**Supplied data:**

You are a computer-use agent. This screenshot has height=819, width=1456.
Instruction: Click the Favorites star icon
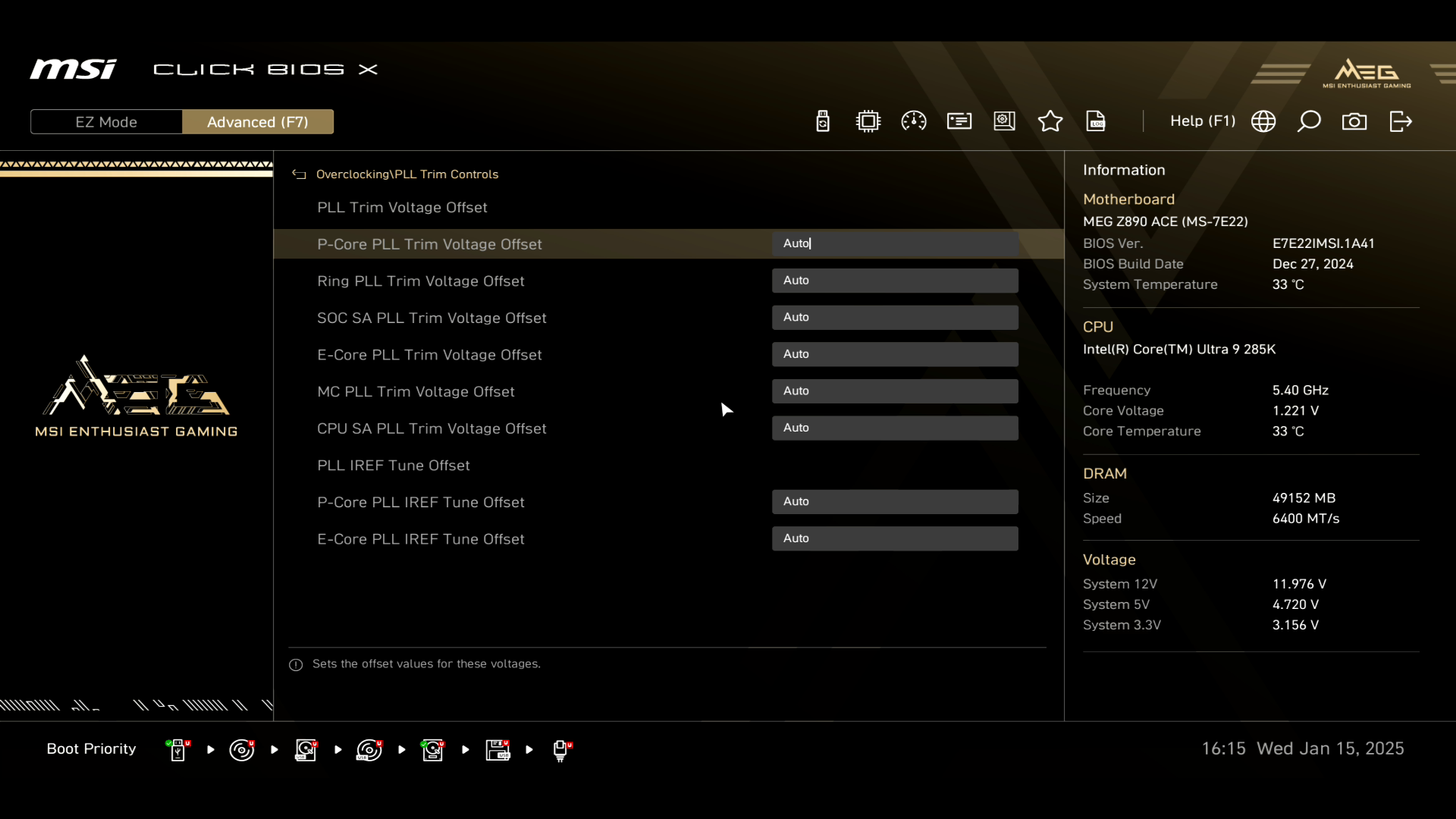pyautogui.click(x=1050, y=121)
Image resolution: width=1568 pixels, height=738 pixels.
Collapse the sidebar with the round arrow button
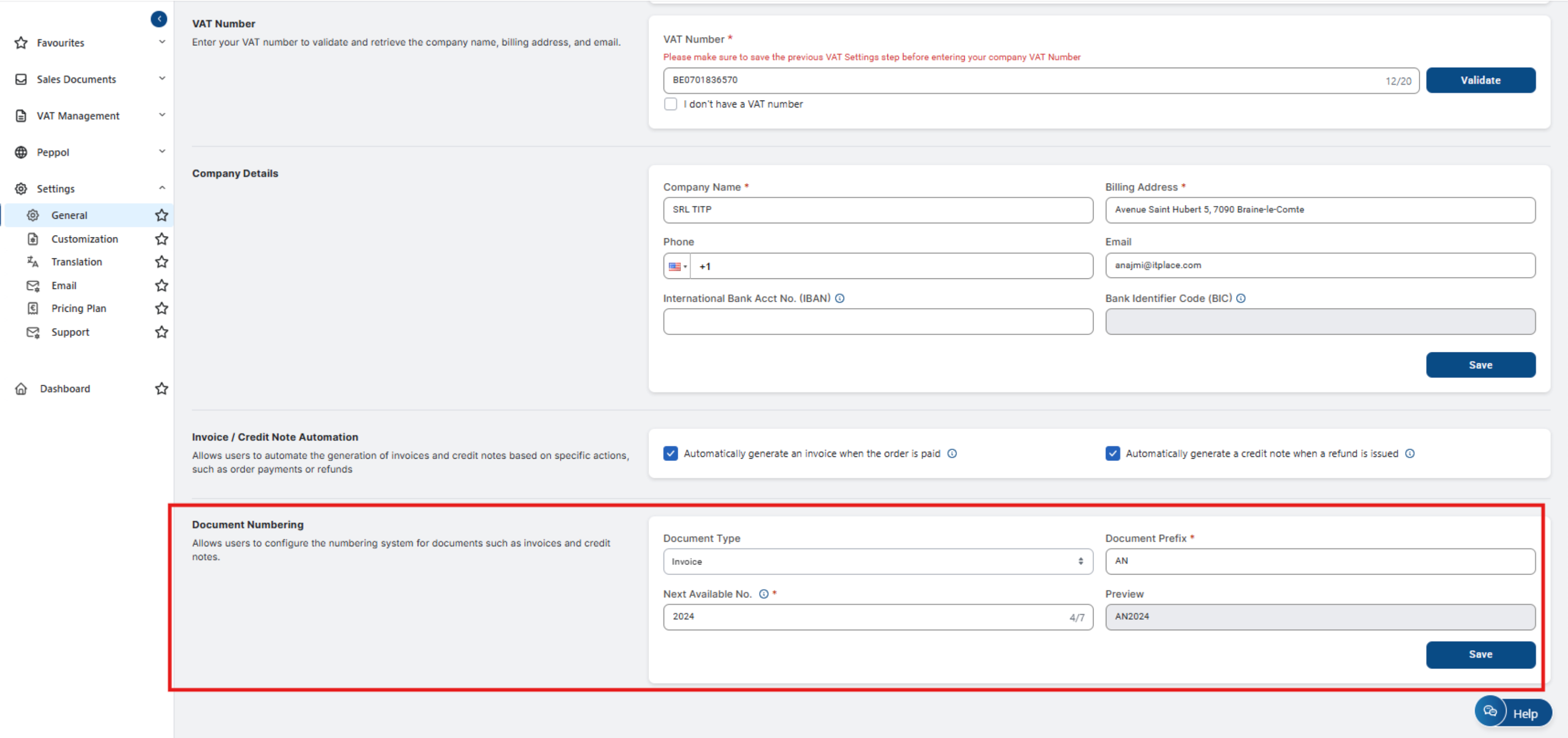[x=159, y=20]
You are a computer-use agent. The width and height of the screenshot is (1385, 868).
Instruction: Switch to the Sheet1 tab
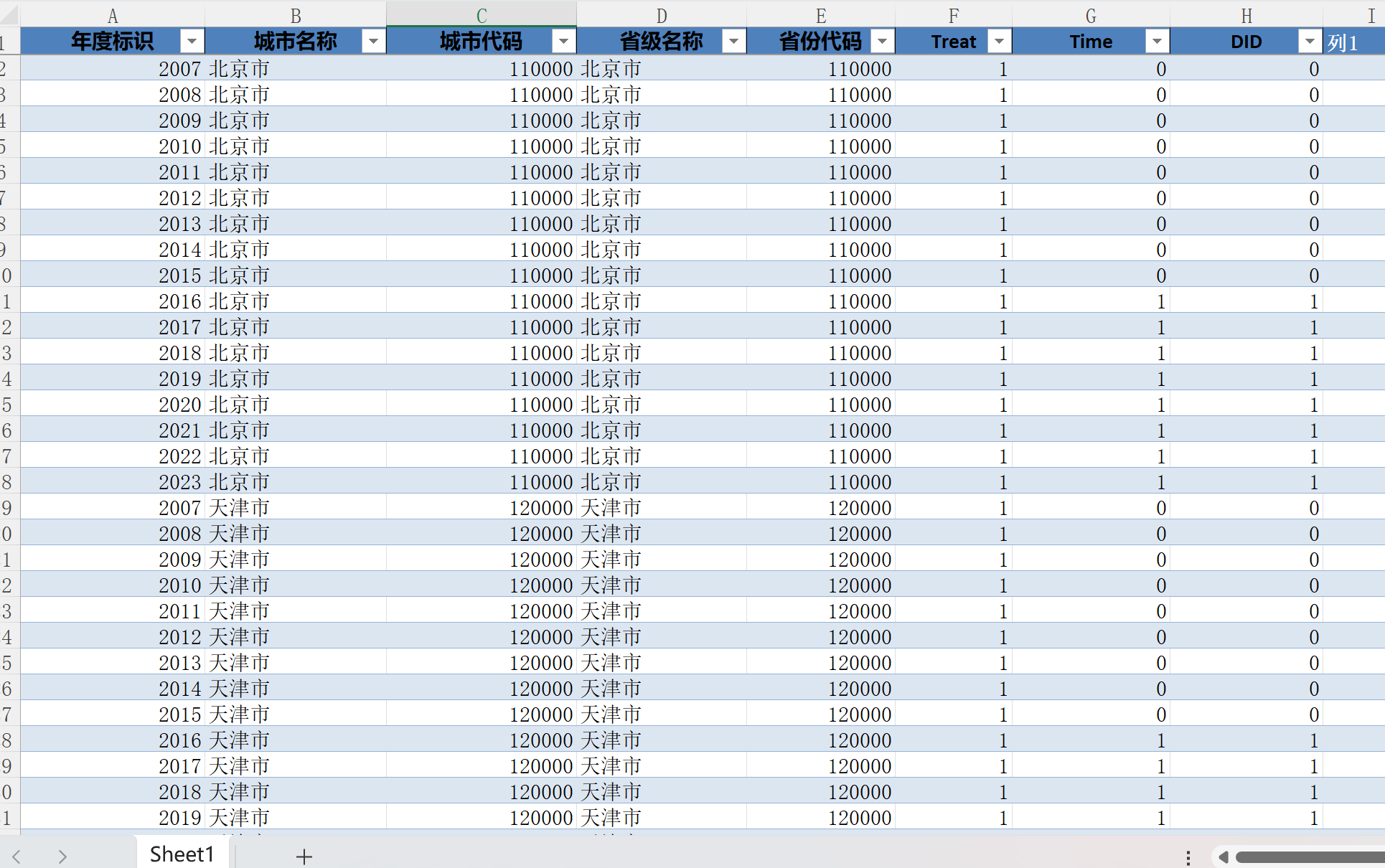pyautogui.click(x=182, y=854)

**What the task asks:**
Return the lines of the records that include the string "screenshot".

**Answer for the task:**
You are a computer-use agent. This screenshot has height=819, width=1456.
You are a computer-use agent. The width and height of the screenshot is (1385, 868).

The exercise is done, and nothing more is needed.